Work item: Return all of the entries, keeping every word and mark as it is.

Data:
====================

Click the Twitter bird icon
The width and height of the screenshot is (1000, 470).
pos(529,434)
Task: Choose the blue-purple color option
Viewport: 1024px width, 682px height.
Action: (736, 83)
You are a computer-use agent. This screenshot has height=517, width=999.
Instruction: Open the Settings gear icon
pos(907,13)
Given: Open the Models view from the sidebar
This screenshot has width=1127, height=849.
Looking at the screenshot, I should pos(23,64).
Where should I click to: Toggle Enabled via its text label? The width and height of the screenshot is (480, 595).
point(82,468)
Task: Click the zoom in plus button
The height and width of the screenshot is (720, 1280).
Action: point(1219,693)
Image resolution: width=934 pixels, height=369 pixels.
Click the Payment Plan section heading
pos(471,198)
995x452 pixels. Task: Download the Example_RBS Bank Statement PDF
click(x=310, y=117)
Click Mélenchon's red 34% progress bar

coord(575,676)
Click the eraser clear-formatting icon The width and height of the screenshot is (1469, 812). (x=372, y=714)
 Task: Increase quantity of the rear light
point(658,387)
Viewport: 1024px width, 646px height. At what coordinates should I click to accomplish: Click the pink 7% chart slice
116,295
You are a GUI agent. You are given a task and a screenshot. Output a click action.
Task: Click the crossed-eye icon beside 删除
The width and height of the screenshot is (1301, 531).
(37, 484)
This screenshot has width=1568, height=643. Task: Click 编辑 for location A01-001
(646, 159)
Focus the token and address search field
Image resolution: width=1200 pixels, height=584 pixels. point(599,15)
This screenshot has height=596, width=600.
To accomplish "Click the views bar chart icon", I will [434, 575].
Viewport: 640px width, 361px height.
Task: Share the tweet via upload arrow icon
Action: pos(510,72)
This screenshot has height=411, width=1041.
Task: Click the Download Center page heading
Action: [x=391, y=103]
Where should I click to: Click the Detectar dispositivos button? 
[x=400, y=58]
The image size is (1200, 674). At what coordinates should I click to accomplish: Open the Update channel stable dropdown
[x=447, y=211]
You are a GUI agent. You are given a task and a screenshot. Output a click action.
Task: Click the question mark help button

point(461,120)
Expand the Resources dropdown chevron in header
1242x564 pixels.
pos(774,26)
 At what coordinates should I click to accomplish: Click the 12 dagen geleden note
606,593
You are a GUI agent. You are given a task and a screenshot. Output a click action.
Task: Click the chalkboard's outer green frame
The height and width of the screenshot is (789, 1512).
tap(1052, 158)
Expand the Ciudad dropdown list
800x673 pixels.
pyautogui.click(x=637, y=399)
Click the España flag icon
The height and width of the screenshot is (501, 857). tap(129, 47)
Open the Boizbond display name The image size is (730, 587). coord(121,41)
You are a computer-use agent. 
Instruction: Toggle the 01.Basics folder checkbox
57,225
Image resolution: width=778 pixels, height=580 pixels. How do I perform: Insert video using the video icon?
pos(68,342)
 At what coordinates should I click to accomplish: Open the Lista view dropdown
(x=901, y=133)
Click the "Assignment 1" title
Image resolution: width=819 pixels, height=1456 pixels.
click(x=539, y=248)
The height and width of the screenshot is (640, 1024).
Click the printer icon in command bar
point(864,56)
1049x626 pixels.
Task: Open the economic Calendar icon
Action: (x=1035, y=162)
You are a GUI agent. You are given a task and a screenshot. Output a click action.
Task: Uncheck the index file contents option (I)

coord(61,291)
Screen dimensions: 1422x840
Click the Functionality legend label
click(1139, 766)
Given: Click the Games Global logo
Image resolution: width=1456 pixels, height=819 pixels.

====================

Solution to this problem:
Click the Twitter bird icon
The width and height of the screenshot is (1000, 470).
pos(529,434)
Task: Choose the blue-purple color option
Viewport: 1024px width, 682px height.
Action: (736, 83)
You are a computer-use agent. This screenshot has height=517, width=999.
Instruction: Open the Settings gear icon
pos(907,13)
Given: Open the Models view from the sidebar
This screenshot has width=1127, height=849.
Looking at the screenshot, I should pos(23,64).
Where should I click to: Toggle Enabled via its text label? The width and height of the screenshot is (480, 595).
point(82,468)
Task: Click the zoom in plus button
The height and width of the screenshot is (720, 1280).
Action: point(1219,693)
Image resolution: width=934 pixels, height=369 pixels.
Click the Payment Plan section heading
pos(471,198)
995x452 pixels. Task: Download the Example_RBS Bank Statement PDF
click(x=310, y=117)
Click Mélenchon's red 34% progress bar

coord(575,676)
Click the eraser clear-formatting icon The width and height of the screenshot is (1469, 812). (x=372, y=714)
 Task: Increase quantity of the rear light
point(658,387)
Viewport: 1024px width, 646px height. At what coordinates should I click to accomplish: Click the pink 7% chart slice
116,295
You are a GUI agent. You are given a task and a screenshot. Output a click action.
Task: Click the crossed-eye icon beside 删除
The width and height of the screenshot is (1301, 531).
(37, 484)
This screenshot has width=1568, height=643. Task: Click 编辑 for location A01-001
(646, 159)
Focus the token and address search field
Image resolution: width=1200 pixels, height=584 pixels. point(599,15)
This screenshot has height=596, width=600.
To accomplish "Click the views bar chart icon", I will [434, 575].
Viewport: 640px width, 361px height.
Task: Share the tweet via upload arrow icon
Action: pos(510,72)
This screenshot has height=411, width=1041.
Task: Click the Download Center page heading
Action: [x=391, y=103]
Where should I click to: Click the Detectar dispositivos button? 
[x=400, y=58]
The image size is (1200, 674). At what coordinates should I click to accomplish: Open the Update channel stable dropdown
[x=447, y=211]
You are a GUI agent. You are given a task and a screenshot. Output a click action.
Task: Click the question mark help button

point(461,120)
Expand the Resources dropdown chevron in header
1242x564 pixels.
pos(774,26)
 At what coordinates should I click to accomplish: Click the 12 dagen geleden note
606,593
You are a GUI agent. You are given a task and a screenshot. Output a click action.
Task: Click the chalkboard's outer green frame
The height and width of the screenshot is (789, 1512).
tap(1052, 158)
Expand the Ciudad dropdown list
800x673 pixels.
pyautogui.click(x=637, y=399)
Click the España flag icon
The height and width of the screenshot is (501, 857). tap(129, 47)
Open the Boizbond display name The image size is (730, 587). coord(121,41)
You are a computer-use agent. 
Instruction: Toggle the 01.Basics folder checkbox
57,225
Image resolution: width=778 pixels, height=580 pixels. How do I perform: Insert video using the video icon?
pos(68,342)
 At what coordinates should I click to accomplish: Open the Lista view dropdown
(x=901, y=133)
Click the "Assignment 1" title
Image resolution: width=819 pixels, height=1456 pixels.
click(x=539, y=248)
The height and width of the screenshot is (640, 1024).
Click the printer icon in command bar
point(864,56)
1049x626 pixels.
Task: Open the economic Calendar icon
Action: (x=1035, y=162)
You are a GUI agent. You are given a task and a screenshot. Output a click action.
Task: Uncheck the index file contents option (I)

coord(61,291)
Screen dimensions: 1422x840
Click the Functionality legend label
click(1139, 766)
Given: Click the Games Global logo
Image resolution: width=1456 pixels, height=819 pixels.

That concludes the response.